Ban on analgin, pioglitazone to be revoked

Careful comeback

Ban on  analgin, pioglitazone to be revoked

Two medicines, one of them a top-selling drug to check blood sugar, which were banned by the Central government a month ago, are all set to return to the market within days as the Union Health Ministry has decided to lift the ban.

The ban on the sale of pioglitazone — an anti-diabetis medicine with a Rs 830-crore market in India — and painkiller analgin is expected to be revoked after an expert group suggested lifting the prohibition, reliable sources told Deccan Herald. Both were banned by the Union Health Ministry on June 18.

In the last one month, there has been no new study to establish the two drugs’ safety. But the Drug Technical Advisory Board in the health ministry has suggested revocation of the ban after a few individual doctors approached the ministry and the media argued against the ban.

The prohibition order on pioglitazone was issued after a section of doctors informed the drug regulator about long-term risks associated with the medicine. Continuous use of the medicine can cause urinary bladder cancer.

Analgin was under the scanner for a long time, but the Drugs Controller General of India (DCGI) initiated action only after the Parliamentary Standing Committee on Health came down on the DCGI, first in May 2012 and subsequently in April 2013.

Sold under the brand name Baralgan-M and Novalgin, the medicine carried the risk of severe fall in white-blood-cell count — a potentially fatal condition.
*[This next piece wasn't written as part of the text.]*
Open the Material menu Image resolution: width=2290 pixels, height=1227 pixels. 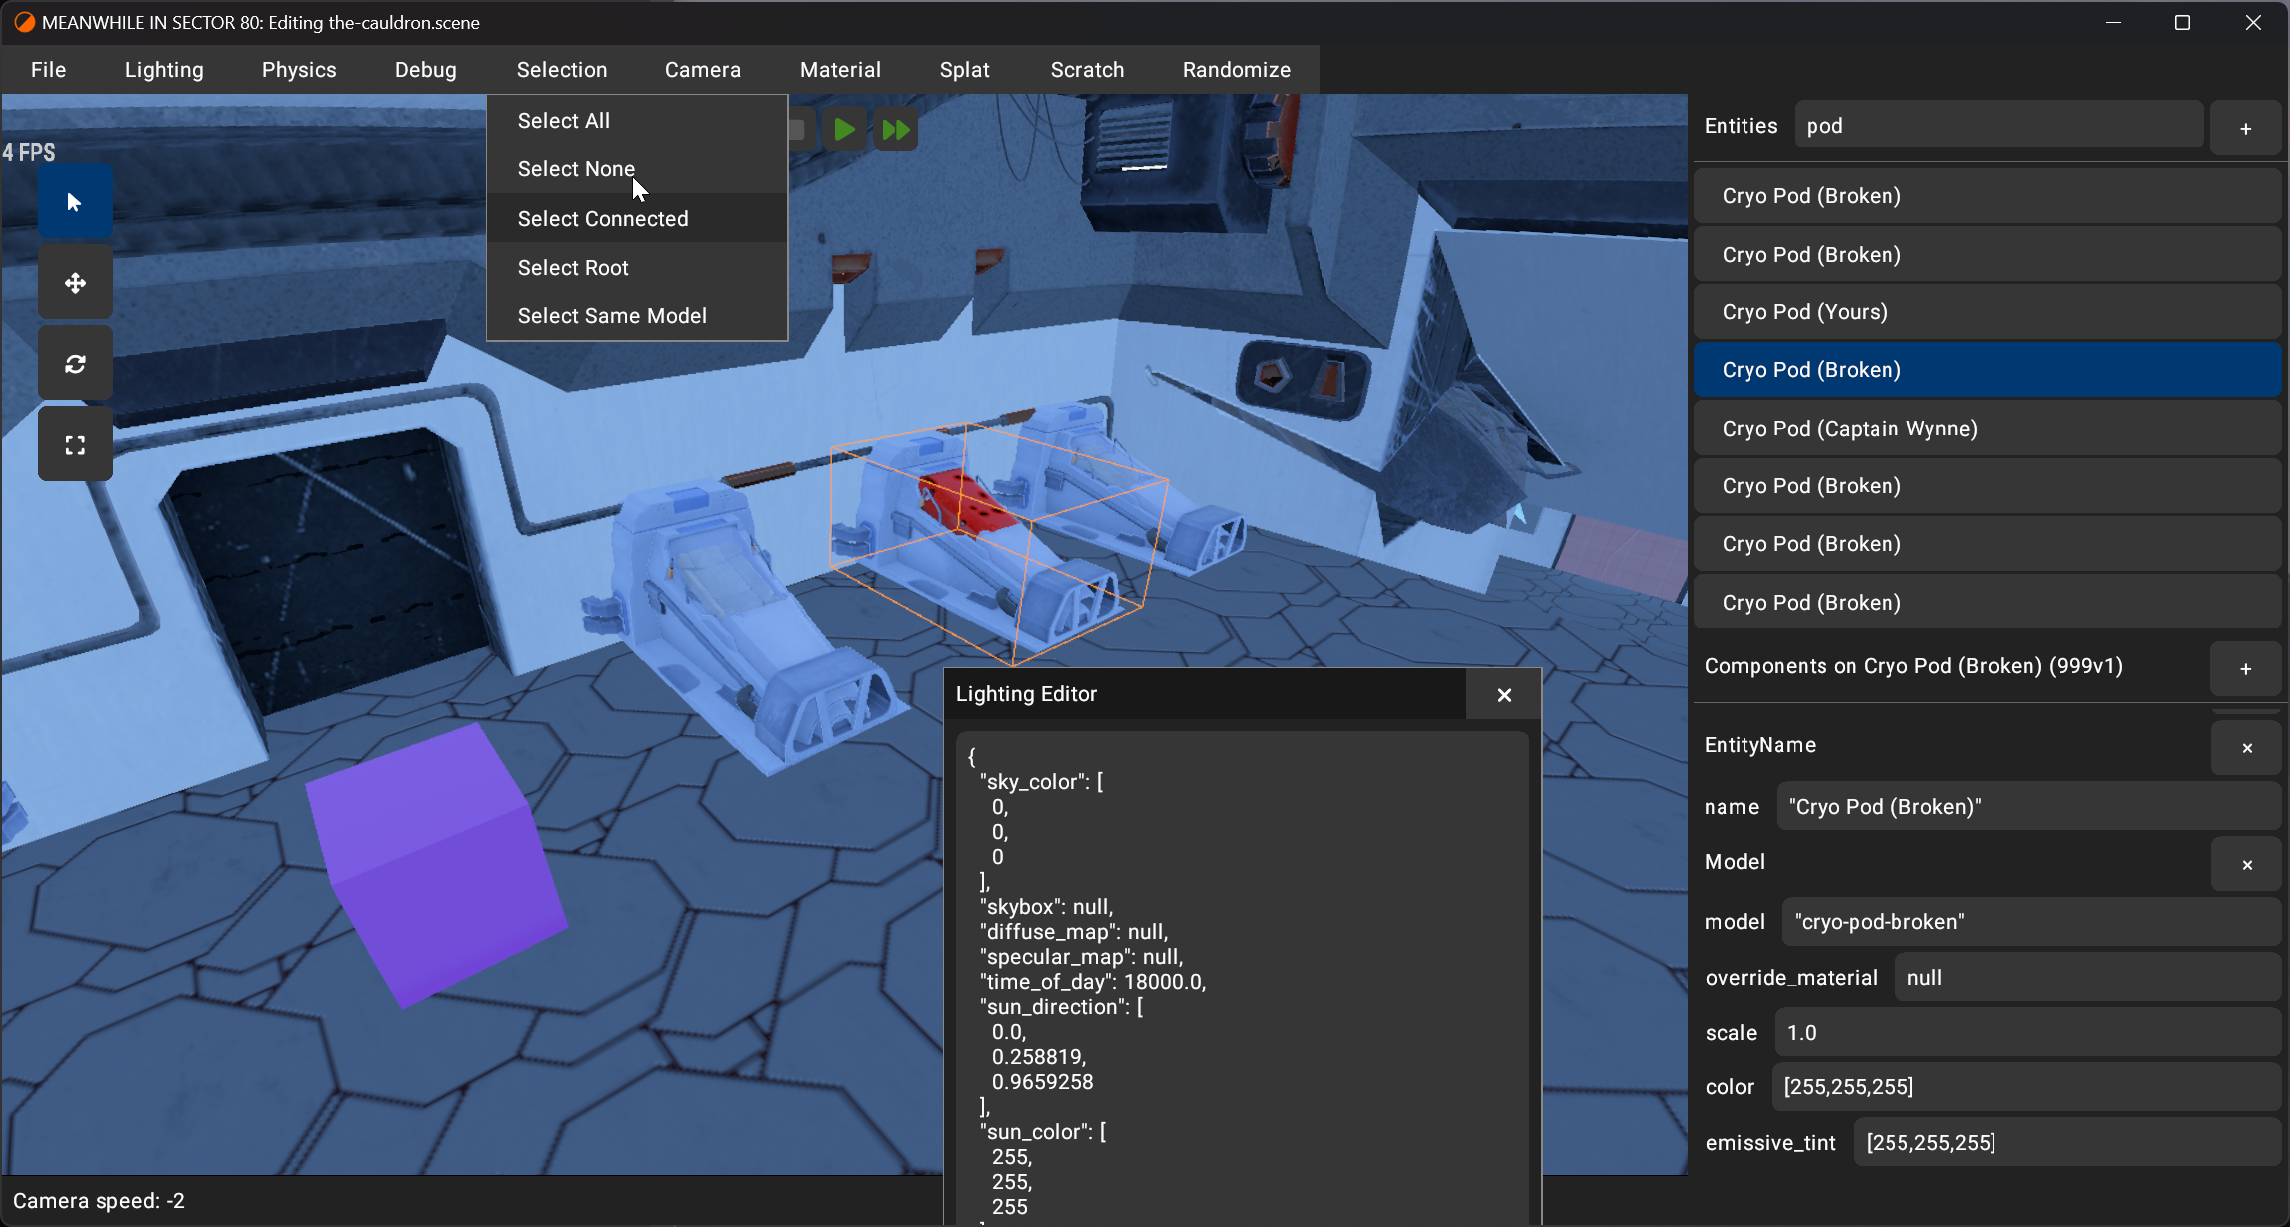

Analgin is banned in many countries, ranging from the US and France to Nepal and Nigeria.

It also does not figure in the national list of essential medicine. But the medicine continued to be sold as an over-the-counter drug for years.

After receiving flak from the House panel, the health ministry banned four medicines in the last two months, the other two being denaxit and dextropropoxyphene, which was being sold under the brand name of Proxyvon. The pharmaceutical industry was hit hardest by the pioglitazone ban.

“Within days of gazette notifications, the industry was up in arms against the ban. This was but expected. After all, a total revenue loss of over Rs 900 crore for two drugs is not a small matter,” says an editorial in the upcoming issue of a pharmaceutical industry journal called Monthly Index of Medical Specialities (MIMS).

In India, pioglitazone products have an annual sale of Rs 830 crore. The lion's share is cornered by the fixed-dose combination (FDC) of pioglitazone with metformin and glimepiride (Rs 540 crore).